GDPR-Compliant Blockchain: Personal Data Privacy in Blockchain
GDPR (General Data Protection Regulation) was enforced by European Union (EU) on 25 May 2018 with the main purpose of giving full rights to a person to whom the data belongs to. These rights include right to access, right to rectification, right to erasure, right to restriction of processing, right to be informed, right to data portability, and right not to be subject to a decision based solely on automated processing including profiling. GDPR applies to all those organizations where EU citizen’s personal data is involved, irrespective of the fact that whether the organization is inside or outside the EU. If a business has to be done with the EU, the company has to follow GDPR. In the last two decades, GDPR is possibly the most massive change in data privacy regulations. GDPR ensures that an organization uses personal data responsibly and transparently to the user from its acquisition to deletion. An organization must follow appropriate technical measures to protect personal data security and privacy. An architecture has to support personal data privacy by design. Because of which, the first question that comes to our mind is “What is personal data?” According to GDPR, the basic definition of personal data is as follows-
“Personal data is any information relating to an identified or identifiable natural person (data subject).”

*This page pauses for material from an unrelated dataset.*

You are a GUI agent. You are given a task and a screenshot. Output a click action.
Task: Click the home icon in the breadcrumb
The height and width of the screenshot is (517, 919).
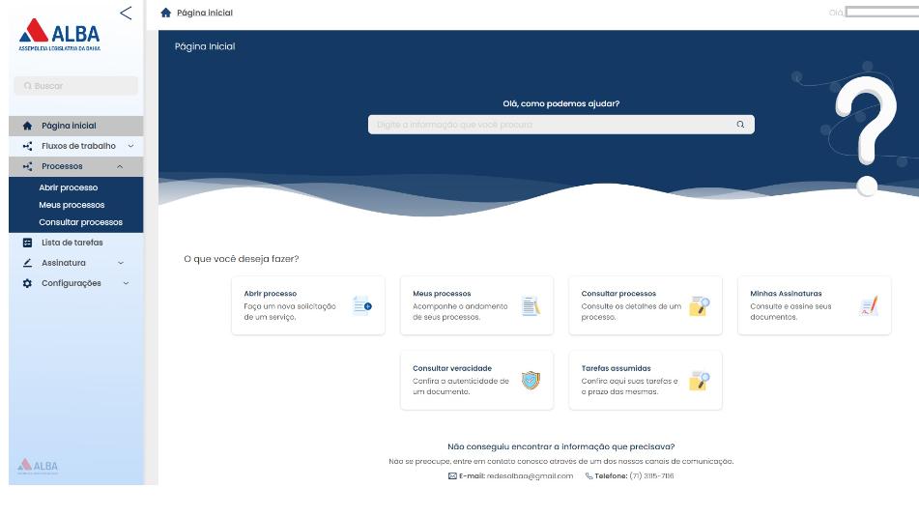point(165,13)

In other words, personal data is the data that can directly or indirectly identify an individual. The list of personal data includes name, phone numbers, date of birth, gender, race, IP address, credit card numbers and so on. The special category of personal data includes health data, genetic data, biometric data, sex life data, political beliefs and others. This special category of data is considered as highly sensitive data and must be handled with the highest security standards.